「丁寧な仕事に幸せが宿る」
武田 双雲が語る仕事―3
仕事は、人類の役割分担
競争社会の外にある価値
入社して3年余り。忙しいNTTの仕事にも順応していた頃、僕の書いた筆文字を先輩や同僚が褒めてくれた。「書道で食べていけるんじゃない?」と。うれしかったし、自分らしい仕事は魅力的だと思ってすぐに退職しました。何の保証も、食べていく手立てもない25歳の時でした。

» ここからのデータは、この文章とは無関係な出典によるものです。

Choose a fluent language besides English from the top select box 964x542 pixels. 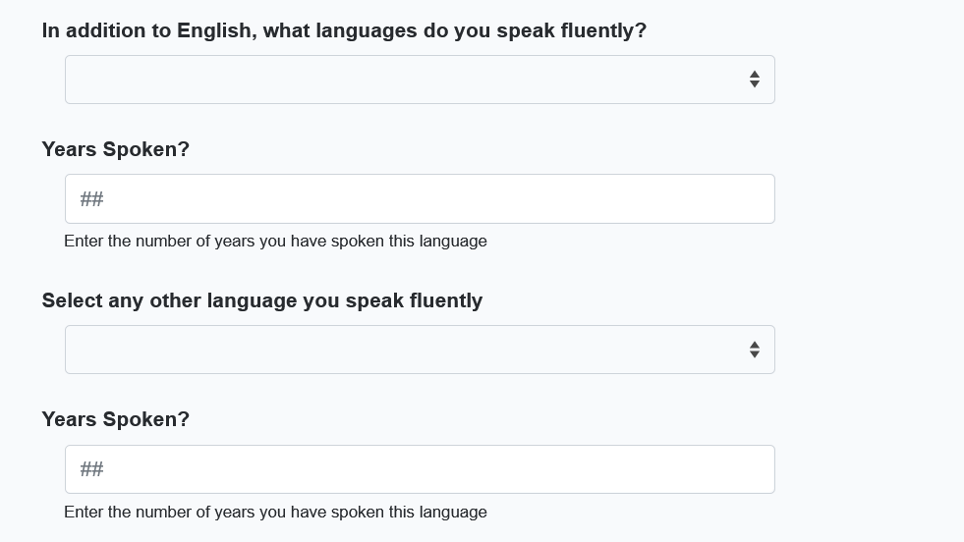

そうして、手持ちのお金はなく、初めて住む湘南で糸の切れた凧(たこ)のような生活が始まります。書で生きていくってどうすればいいのかさえ分からない。でも惨めではないんです。腹が減って買い求めたパン一つのおいしさに感動したり、雨に降られてぬれても楽しかったり。自分の道を歩いているんだなという自由な気持ちが満ちていました。
ある日、道路で演奏しているストリートミュージシャンを発見し、隣でまねを始めたんです。書いた書を数枚並べたストリート書道家(笑)。もちろん売れない。それでも興味を持ってくれるお客さんが現れ、僕がその人のために言葉を書くと驚くほど感動してくれる。それが口コミで広がり、ついにはメディアに取り上げられるようになっていきました。そして僕は、自分の仕事は書を通じて人を感動させること、幸せになってもらうことだと確信したのです。
世の中には競争することが好きだという人も多くいます。それはそれで本人が楽しければいいと思う。他者と比較して営業の売り上げを競うとか、医師や弁護士を目指して社会的地位を競うとか。そしてそれを成し遂げた達成感もある。ただ僕が伝えたいのは、人からの評価や格差を気にする競争ではないところで、仕事を楽しいと言える人生もあるということです。
より大きく成長し、より利益を上げる経済の目的のために、一人ひとりの幸せが問われないままでいいはずはない。先の東日本大震災を経て、お金や出世は果たして人が生きる目的なのか、と深く疑問を抱く人が増えてきたように感じます。スマホやコンピューターの技術革新だけでなく、僕たちの心の中にも、一人ひとりの幸せや楽しさを大切に考える、大きなパラダイムシフトが起きているんですね。
どんな仕事も授かりもの
職業に貴賎(きせん)はないというのは本当で、どんな仕事に就こうと、上も下も差はない。この地球上に生きている全ての人が、それぞれ人類に必要な作業を担っているから世界が回っているというのが僕のイメージです。でも、僕たちは個人で生きているわけではなく、今就いている仕事も、誰かから僕らにつながったリレーなんだと思うんです。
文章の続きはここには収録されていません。